This Amazon review, titled “When Bad Boys Feel Their Oats,” is a good, spoiler-filled summary if you’d like to know more about Rooms’ plot.
“Our little mountain town here, in remote West Virginia, has had its veil torn away, and there have been revealed things just as terrible as those we read about in great seaports and immense metropolises the world over.”
Back to Forster, whose Aspects of the Novel describes plot this way:
We have defined a story as a narrative of events arranged in their time-sequence. A plot is also a narrative of events, the emphasis falling on causality. “The king died and then the queen died,” is a story. “The king died, and then the queen died of grief,” is a plot…If it is in a story we say “and then?” If it is in a plot we ask “why?” That is the fundamental difference between these two aspects of the novel. A plot cannot be told to a gaping audience of cave men or to a tyrannical sultan or to their modern descendant the movie-public.
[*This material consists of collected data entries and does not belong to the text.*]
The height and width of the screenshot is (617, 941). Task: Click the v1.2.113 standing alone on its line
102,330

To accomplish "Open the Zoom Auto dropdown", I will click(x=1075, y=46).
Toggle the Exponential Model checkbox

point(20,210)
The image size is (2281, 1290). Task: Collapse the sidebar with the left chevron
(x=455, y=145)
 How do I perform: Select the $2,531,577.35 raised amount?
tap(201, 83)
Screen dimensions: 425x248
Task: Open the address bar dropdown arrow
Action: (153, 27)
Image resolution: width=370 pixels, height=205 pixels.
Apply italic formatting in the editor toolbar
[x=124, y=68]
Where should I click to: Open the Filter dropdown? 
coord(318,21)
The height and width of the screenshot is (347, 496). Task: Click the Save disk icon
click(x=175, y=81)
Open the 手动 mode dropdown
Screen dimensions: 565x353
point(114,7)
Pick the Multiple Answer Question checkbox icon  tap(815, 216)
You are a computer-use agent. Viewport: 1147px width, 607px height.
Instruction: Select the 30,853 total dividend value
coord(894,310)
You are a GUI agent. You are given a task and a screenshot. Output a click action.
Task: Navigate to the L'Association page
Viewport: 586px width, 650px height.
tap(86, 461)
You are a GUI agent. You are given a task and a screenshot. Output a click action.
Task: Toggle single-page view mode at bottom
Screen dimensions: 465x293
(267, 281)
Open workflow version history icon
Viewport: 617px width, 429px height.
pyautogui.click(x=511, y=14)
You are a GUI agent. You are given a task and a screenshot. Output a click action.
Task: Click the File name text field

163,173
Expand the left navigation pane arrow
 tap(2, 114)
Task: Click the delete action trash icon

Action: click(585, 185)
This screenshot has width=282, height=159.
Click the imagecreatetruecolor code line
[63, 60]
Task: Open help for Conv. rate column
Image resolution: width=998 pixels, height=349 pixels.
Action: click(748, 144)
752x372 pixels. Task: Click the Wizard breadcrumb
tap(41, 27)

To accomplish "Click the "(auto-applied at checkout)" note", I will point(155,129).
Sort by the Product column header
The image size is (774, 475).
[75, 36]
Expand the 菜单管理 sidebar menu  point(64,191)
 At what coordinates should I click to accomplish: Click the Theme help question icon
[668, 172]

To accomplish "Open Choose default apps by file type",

They can only be kept awake by “and then—and then——”
Where does this “advancing the plot” thing come from? Twitter, naturally! Sorry, all the quality content in this newsletter is paywalled.
I can’t apologize for quoting Binding at length here. His analysis is better and clearer than mine, and so on the nose, in my opinion, that there’s little I can do to improve upon it. I’d never heard of him before reading this book but his intro slaps!